Ketua PP Muhammadiyah saat itu, almarhum Prof KH Yunahar Ilyas, menyebut bahasa yang dia sampaikan bukan lagi cerminan bahasa seorang saintis. Selain itu, untuk kesekian kalinya Thomas Djamaluddin menyerang Muhammadiyah karena mengumumkan awal bulan puasa dan Idul Fitri menggunakan metode wujudul hilal.
"Bukan sekali dua kali dia menyerang Muhammadiyah, jadi biarkan saja biar umat yang menilai siapa yang tafarruq (memisahkan diri dari umat) dan siapa yang berusaha memprovokasi umat," ujar Yunahar saat itu.
Selain itu, pada 20 Juli 2012, melalui tulisan di blog pribadinya https://tdjamaluddin.wordpress.com/ yang terbit pada Mei 2012 silam, Thomas menyinggung metode yang digunakan Muhammadiyah melalui wujudul hilal ini sudah usang.
Dalam blognya, Thomas menulis penggunaan wujudul hilal adalah konsep yang usang. Ini karena wujudul hilal dibangun dengan inspirasi konsep geosentrik atau konsep lama bahwa bumi sebagai pusat alam semesta yang memang mewarnai tafsir lama, termasuk konsep tujuh langit.
"Berikut ini saya kutipkan 'asal-usul' konsep wujudul hilal yang dianut Muhammadiyah yang sangat jelas terinspirasi konsep geosentrik dalam memahami QS 36:40 “tidaklah mungkin matahari mengejar bulan” dalam buku Pedoman Hisab Muhammadiyah (halaman 79-82). Inspirasi geosentrik pada kutipan itu saya tebalkan," tulis Thomas dalam blognya.

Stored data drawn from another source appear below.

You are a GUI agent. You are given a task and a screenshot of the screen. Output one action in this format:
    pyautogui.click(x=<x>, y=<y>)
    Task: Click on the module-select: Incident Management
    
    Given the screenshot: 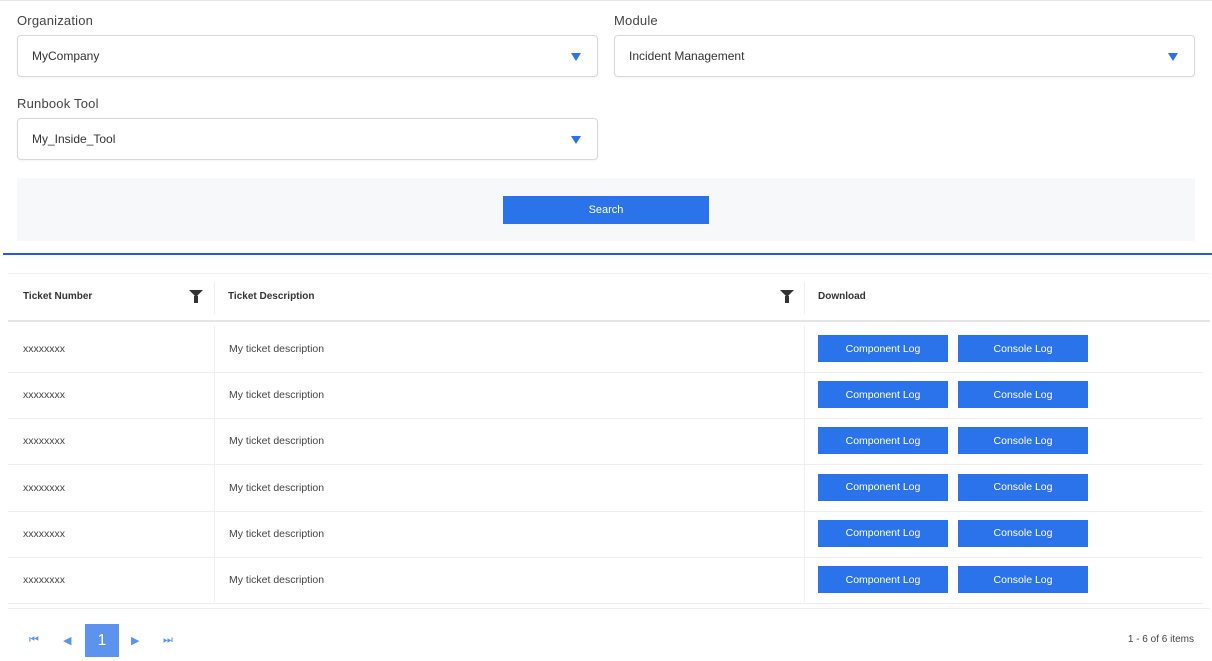 What is the action you would take?
    pyautogui.click(x=904, y=56)
     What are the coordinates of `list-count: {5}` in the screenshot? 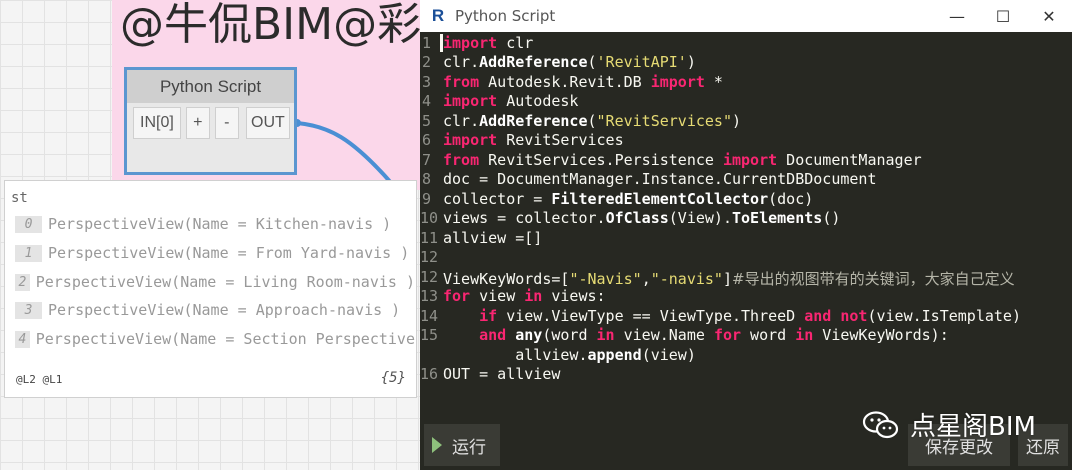 It's located at (393, 378).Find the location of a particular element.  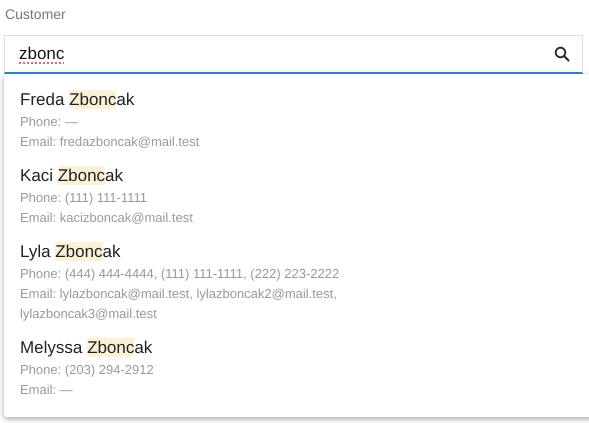

email-text: Email: fredazboncak@mail.test is located at coordinates (110, 142).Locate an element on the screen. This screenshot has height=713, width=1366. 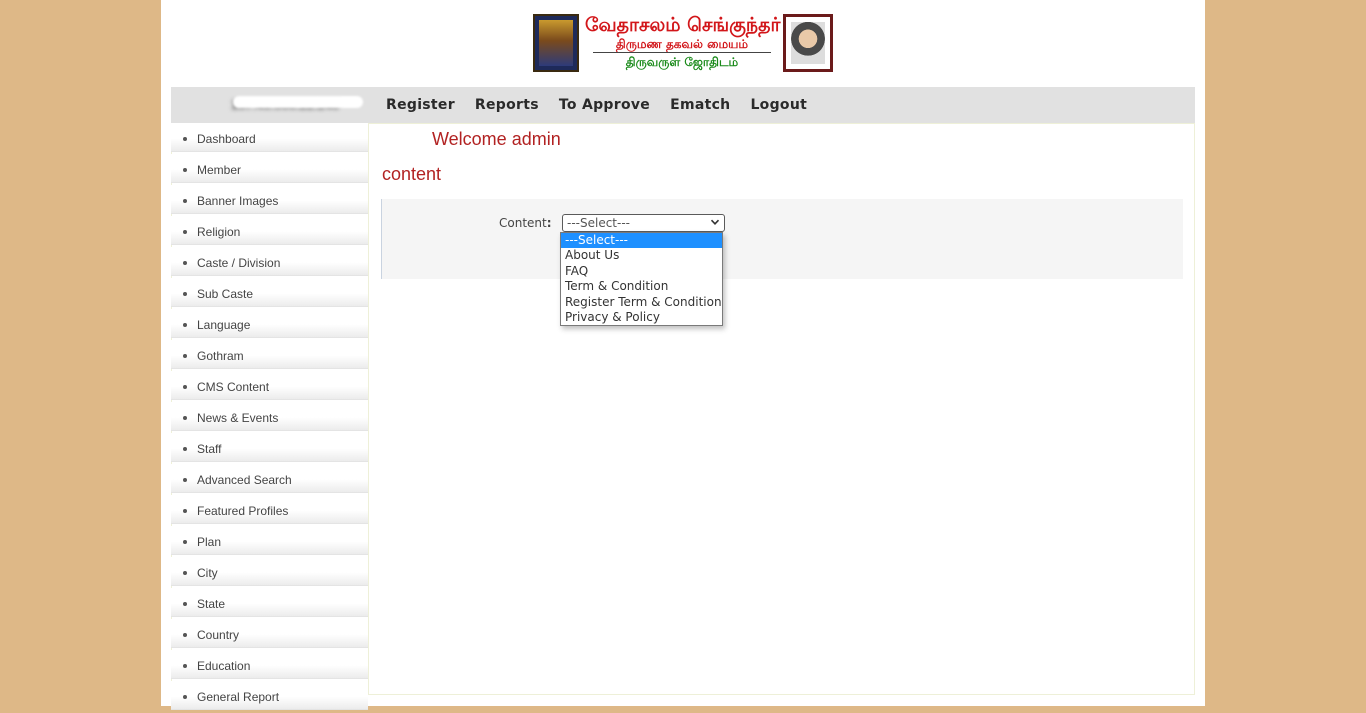
logo-tagline: திருவருள் ஜோதிடம் is located at coordinates (682, 62).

Sementara itu, terbaru, Profesor Riset Astronomi dan Astrofisika Badan Riset dan Inovasi Nasional (BRIN) Thomas Djamaluddin meminta maaf kepada pimpinan serta seluruh warga Muhammadiyah. Dalam permintaan maafnya, Thomas masih berharap perbedaan Hari Raya Idul Fitri dapat diselesaikan, tidak terus dilestarikan.
"Dengan tulus saya memohon maaf kepada pimpinan dan warga serta teman-teman Muhammadiyah. Semoga kesatuan umat bisa segera terwujud," tulis Thomas dalam unggahannya di akun media sosial Facebook, dikutip Selasa (25/4/2023).
Bersama dengan tulisan tersebut Thomas mengunggah foto berisi beberapa paragraf kalimat. Dia menuliskan, dengan tulus dia memohon maaf atas sikap kritis pada kriteria wujudul hilal yang dia anggap usang secara astronomi dan sikap ego-organisasi yang menghambat dialog menuju titik temu.
Menurut Thomas, dia tak mempunyai kebencian atau kedengkian pada organisasi Muhammadiyah yang dia sebut sebagai aset bangsa yang luar biasa. Thomas menjelaskan, niatnya hanya ingin mendorong perubahan untuk bersama-sama mewujudkan kesatuan umat secara nasional terlebih dahulu.
"Saya mengulang-ulang setiap ada perbedaan hari raya untuk mengingatkan bahwa perbedaan ini mestinya bisa diselesaikan, tidak dilestarikan," kata dia.
Pada paragraf terakhir, Thomas kembali memohon maaf kepada pimpinan dan warga Muhammadiyah atas ketidaknyamanan dan kesalahpahaman yang terjadi beberapa waktu ke belakang.
"Sekali lagi, saya mohon maaf dengan tulus kepada pimpinan dan warga Muhammadiyah atas ketidaknyamanan dan kesalahpahaman yang terjadi," kata dia.